Annual reporting probably isn’t something you love. But it plays an important (and possibly legal) purpose in your business. And if you want to set your business up for success, you need to pay more attention to this all-important task.
Importance of the Annual Report
The annual report is a powerful piece of content that can be used to coalesce stakeholders around important ideas, cast vision for the next year, and catalyze people to pursue bigger and better things. It’s as much a motivational asset as it is a communicative tool. And while it technically looks backward, it simultaneously serves as a launching point for the future.
While it’s a legal requirement in many industries, an annual report does much more than simply check off a box. It gives you an opportunity to engage with a variety of audiences, including stakeholders, employees, prospective employees, colleagues, competitors, and even the general public.
An annual report can be used to share your mission, create trust, establish leadership, humanize your brand, showcase your company culture, educate customers, celebrate success, rally around a new vision, and lay strong groundwork for the future.
5 Tips for a High-Value Annual Report
No two annual reports are the same. So much is dependent on what happened over the year and how that information is contextualized and shared. But regardless of the successes or failures, the following tips will help you create an impressive report that connects with the right people.
- Plan in Advance
One of the reasons so many annual reports are disorganized and ineffective is that they come together at the last minute. A little proactive planning can go a long way.
While you might not have the finalized numbers until the end of the calendar year, you can begin planning for the annual report weeks ahead of time. From the narrative (which we’ll discuss below) to the layout, there are plenty of design choices you can make ahead of time.
- Construct a Core Narrative
If your annual report is nothing more than tables of data and big graphs, you’re missing the point. The only way to effectively communicate data to your audience is to construct a core narrative that contextualizes the raw information you’re sharing.
What do you want people to know about the data? Is there a particular correlation that traces through each data point? Is momentum building in a certain direction? Were there certain initiatives that you swung and missed on, while simultaneously discovering new opportunities in other areas?

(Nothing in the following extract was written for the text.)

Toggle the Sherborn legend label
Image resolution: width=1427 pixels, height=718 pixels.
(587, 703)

The right copy, images, and ordering of insights actively work to construct a narrative that people connect with. And as important as the data is, it’s the story that people will remember long after they finish reading the report.
- Prioritize Quality
The look and feel of your annual report is important – especially if you’re printing the report and giving it to stakeholders. By working with a trustworthy printing service like Printing Center USA, you can enjoy the benefits of low cost, quick turnaround times, and attention to detail.
- Frame the Impact
It’s one thing to show stakeholders that you’ve been successful based on raw data and trends. It’s much more powerful to frame the impact of the data.
You grew top line revenue by 23 percent last year, but how does it impact the future of your business?

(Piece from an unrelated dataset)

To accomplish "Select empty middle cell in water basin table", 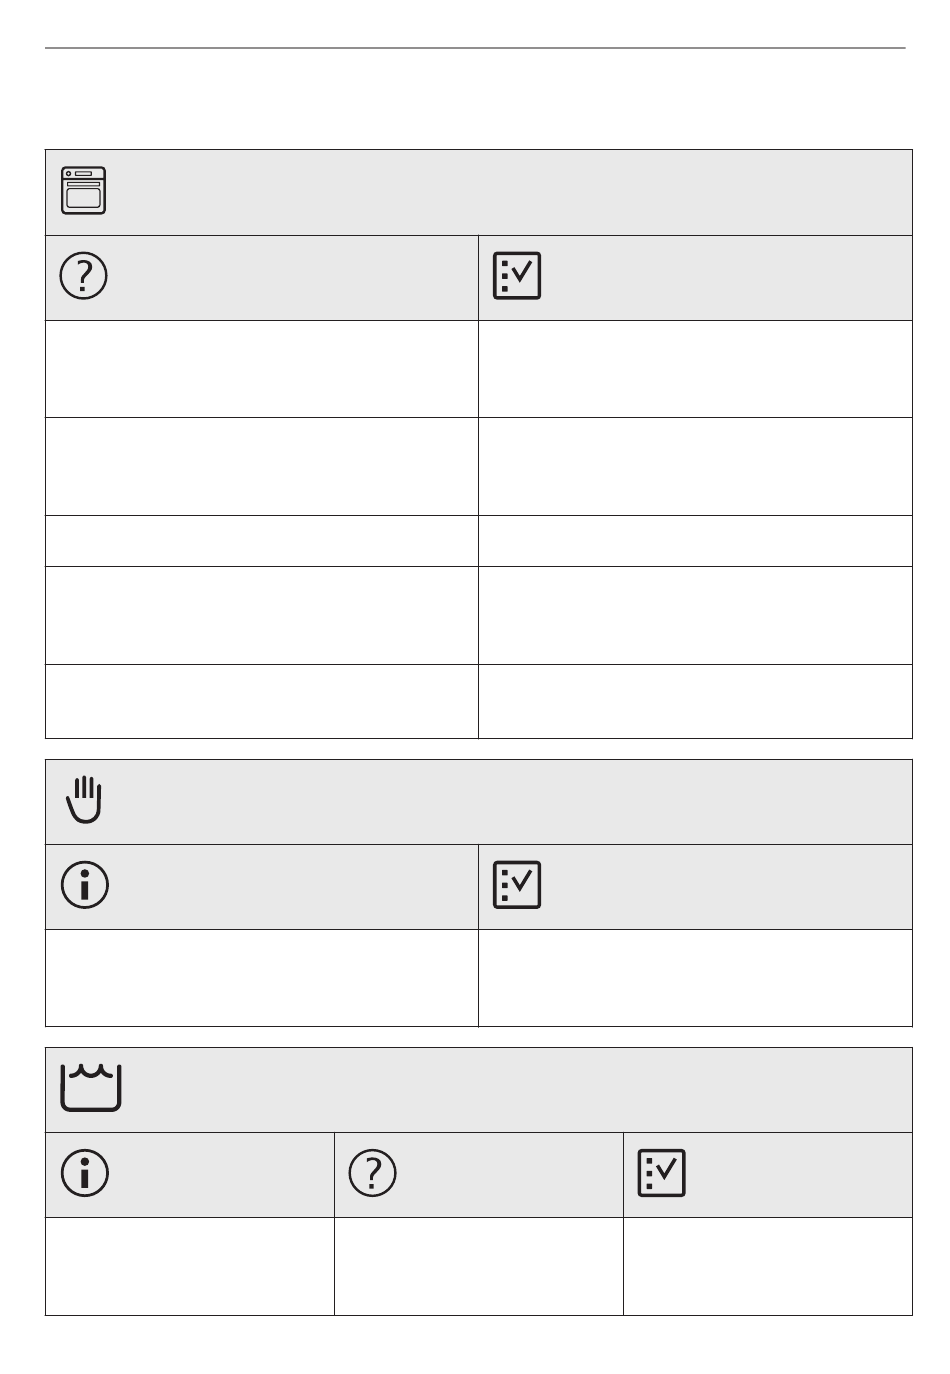I will click(478, 1266).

You improved efficiency by 11 percent in the warehouse, but how does this lower costs?
You broke ground on a new building that’s projected to reduce overhead by 23 percent, but what does this mean for manufacturing?
Always ask and answer the question “why” when revealing an important data point. Framing is not manipulating the data – it’s explaining it in a sensical way that connects people to the numbers.
- Use Infographics
Infographics aren’t just for marketing and social media. They can be leveraged in annual reports as well. In fact, we’ve seen a huge uptick in the presence of infographics in annual reports over the past few years, and they almost always increase engagement and strengthen recall.
Adding it All Up
If you want your annual report to become more than just another “report,” you need to be intentional in your approach. This means strategically designing it in such a way that it serves your brand’s big-picture goals and future vision.
If this article gives you any inspiration, consider putting these ideas to use in your next report. And instead of viewing it as a necessary requirement, begin looking at annual reporting as an opportunity to connect with the people who matter most.